## [Document text]

········

The Nation teaches that the first humans were the "Original" or "Asiatic" race, whom it describes as members of the Tribe of Shabazz. It claims that this Tribe inhabited Egypt's Nile Valley as well as the area around Mecca in the Arabian peninsula; Elijah Muhammad claimed that Mecca was the Tribe's original home and "the ONLY HOLY SPOT on our planet". He claimed that the Tribe were Muslim and that their language was Arabic. In the Nation's discourse, these early humans are labelled "black", described as having dark skin as well as smooth, straight hair, closely resembling dark-complexioned Arabians or South Asians rather than Sub-Saharan Africans. Elijah Muhammad claimed that some of this Original Race were later given Afro-textured hair to assist their lives in the "jungles of East Asia", by which he meant Africa.

The NOI's conception of race differs from that of most Americans. For the Nation, everyone not of West European genetic origin is a descendant of the Original Asiatic Race. In the group's discourse, "black" does not simply mean those of Sub-Saharan African genetic descent, but all people of color, including Asians, North Africans, and Native Americans; only light-skinned people of West European descent are excluded. Elijah Muhammad for instance referred to "black, brown, yellow [and] red" people as collectively constituting "black mankind", which he then juxtaposed against the "white race". He considered some East Europeans, such as Albanians, to be descendants of the Original Asiatic Race. The Nation teaches that all descendants of the Original Race were Muslims by their intrinsic nature, but that many created heretical deviations such as Hinduism; some of those who broke Islamic rules were exiled from Asia-Africa to North America, where they became the continent's native population.

The myth of Yakub and the white race 

The NOI promotes a story called the myth of Yakub, which received its fullest exposition in Elijah Muhammad's 1965 book Message to the Blackman. Yakub is presented as a black scientist who was a child prodigy; by the age of 18 he had learned everything that Mecca's universities had to teach him. He attracted a following but caused trouble, leading the Meccan authorities to exile him and his 6000 followers to Pelan, the Mediterranean island of Patmos.

There, the NOI claims, Yakub engaged in a selective breeding program to create the white race. This entailed breeding new children, with those who were too dark being killed at birth and their bodies being fed to wild animals or incinerated. Over two centuries, Yakub's experiments created a group of blonde, light-skinned people, the white race. The myth of Yakub presents the white race as being degenerate, sub-human, and bereft of divinity. Because of this, the NOI teaches that white people are intrinsically prone to lying, violence, and brutality. Elijah Muhammad repeatedly referred to the white man as the devil. The NOI’s ideas regarding white people have been labelled both racist and racialist.

According to the Nation's teachings, Yakub's newly created white race sowed discord among the black race, and thus were exiled to live in the caves of Europe. In this narrative, it was in Europe that the white race engaged in bestiality and degenerated, resulting in the emergence of apes and monkeys. Aware of their role in the future, Allah sent Moses to teach the white race to cook and wear clothes. According to the Nation, Jesus of Nazareth was also sent to try and civilise the white race; Farrakhan's NOI has taught that Jesus was not the Messiah, as Christians believe, but that he instead pointed to the later coming of the true messiah, Elijah Muhammad. They reject the Christian belief that Jesus was God, that he was the product of a virgin birth, or that he was crucified and resurrected.

········

## [Recorded data]
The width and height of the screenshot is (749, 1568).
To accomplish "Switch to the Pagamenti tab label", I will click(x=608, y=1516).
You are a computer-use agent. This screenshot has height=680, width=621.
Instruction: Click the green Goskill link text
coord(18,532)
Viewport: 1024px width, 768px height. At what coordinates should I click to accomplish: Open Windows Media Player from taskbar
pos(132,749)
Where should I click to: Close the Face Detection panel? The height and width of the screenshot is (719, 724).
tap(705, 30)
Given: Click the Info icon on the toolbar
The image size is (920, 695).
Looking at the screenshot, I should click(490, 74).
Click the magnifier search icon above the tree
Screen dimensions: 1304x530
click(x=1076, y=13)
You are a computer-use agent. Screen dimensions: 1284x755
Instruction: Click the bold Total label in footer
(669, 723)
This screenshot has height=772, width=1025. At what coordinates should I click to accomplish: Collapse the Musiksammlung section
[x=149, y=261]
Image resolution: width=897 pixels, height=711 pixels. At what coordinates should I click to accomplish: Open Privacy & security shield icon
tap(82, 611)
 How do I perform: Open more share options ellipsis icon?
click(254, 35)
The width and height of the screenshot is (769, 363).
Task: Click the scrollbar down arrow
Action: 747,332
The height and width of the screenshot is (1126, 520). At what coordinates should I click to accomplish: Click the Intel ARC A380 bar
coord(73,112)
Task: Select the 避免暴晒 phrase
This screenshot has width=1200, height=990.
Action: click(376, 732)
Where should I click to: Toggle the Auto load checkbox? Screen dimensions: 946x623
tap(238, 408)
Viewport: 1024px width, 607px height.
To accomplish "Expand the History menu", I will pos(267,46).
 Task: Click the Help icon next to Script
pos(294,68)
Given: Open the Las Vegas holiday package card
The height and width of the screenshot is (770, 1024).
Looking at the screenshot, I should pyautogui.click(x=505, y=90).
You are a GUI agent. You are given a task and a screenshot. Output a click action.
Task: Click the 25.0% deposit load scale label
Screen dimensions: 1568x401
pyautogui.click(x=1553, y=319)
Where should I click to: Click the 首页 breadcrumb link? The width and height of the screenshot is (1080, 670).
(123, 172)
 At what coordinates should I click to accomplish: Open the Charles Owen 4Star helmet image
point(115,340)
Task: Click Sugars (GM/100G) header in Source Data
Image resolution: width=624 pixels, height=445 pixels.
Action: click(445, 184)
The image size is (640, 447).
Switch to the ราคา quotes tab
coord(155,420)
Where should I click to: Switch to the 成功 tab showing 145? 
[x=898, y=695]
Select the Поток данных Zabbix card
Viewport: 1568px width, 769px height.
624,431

········

## [Task requirements]
**1)** Answer these questions using the text on Nation of Islam teachings:
(a) What language did Elijah Muhammad claim the Tribe of Shabazz spoke?
(b) In which book, and in what year, did the myth of Yakub receive its fullest exposition?
(c) Whom does the text say Allah sent to teach the white race to cook and wear clothes?
**2)** From the text on Nation of Islam teachings, output the passage that begins at the words "The NOI promotes" and stops after "island of Patmos.", copying it exactly.

## [Exercise responses]
**1)**
(a) Arabic.
(b) Message to the Blackman, 1965.
(c) Moses.

**2)**
The NOI promotes a story called the myth of Yakub, which received its fullest exposition in Elijah Muhammad's 1965 book Message to the Blackman. Yakub is presented as a black scientist who was a child prodigy; by the age of 18 he had learned everything that Mecca's universities had to teach him. He attracted a following but caused trouble, leading the Meccan authorities to exile him and his 6000 followers to Pelan, the Mediterranean island of Patmos.